Task details: List every feature of Innisfallon that the Ireland travel account below mentions.

Ireland Memories

Tuesday, June 10, 2008 - written by Jan LaDuke and Katrina Cessna

On this glorious morning a voice from the back of the bus is heard quoting John Masefield’s poem Sea Fever... “I must go down to the seas again, to the lonely sea and the sky. And all I ask is a tall ship and a star to steer her by.” This group wasn’t headed to a tall ship but rather the lovely vessel “Pride of the Lakes”, registered in Tralee and handled by a crew of two. Ross Castle offered the perfect backdrop for our departure.

Ireland pic 11

A relatively early morning cruise found our group impacted by a spectacular view - little red boats, green boats, and blue boats along the shore, and special water companions in a family of swans with six cygnets. We motored over placid Lough Leane with Killarney National Park on one side, fog shrouded mountains on the other, and Ross Castle disappearing behind us. Our water journey took us by the prison island, a 75 million euro hotel, and a monastery island with ruins. Innisfallon is the second largest island in the lake and features 6th century monastery ruins, an 11th century Celtic cross, and gray limestone towers. Red deer and eagles (imported from Norway some 100 years ago) are the only inhabitants of the islands now.

Source material:
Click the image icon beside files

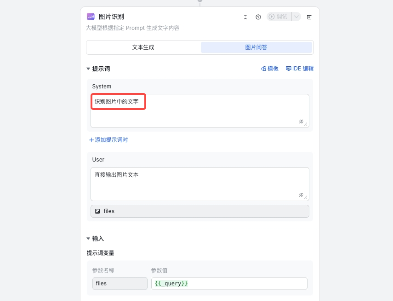pyautogui.click(x=97, y=211)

Response: 6th century monastery ruins, an 11th century Celtic cross, and gray limestone towers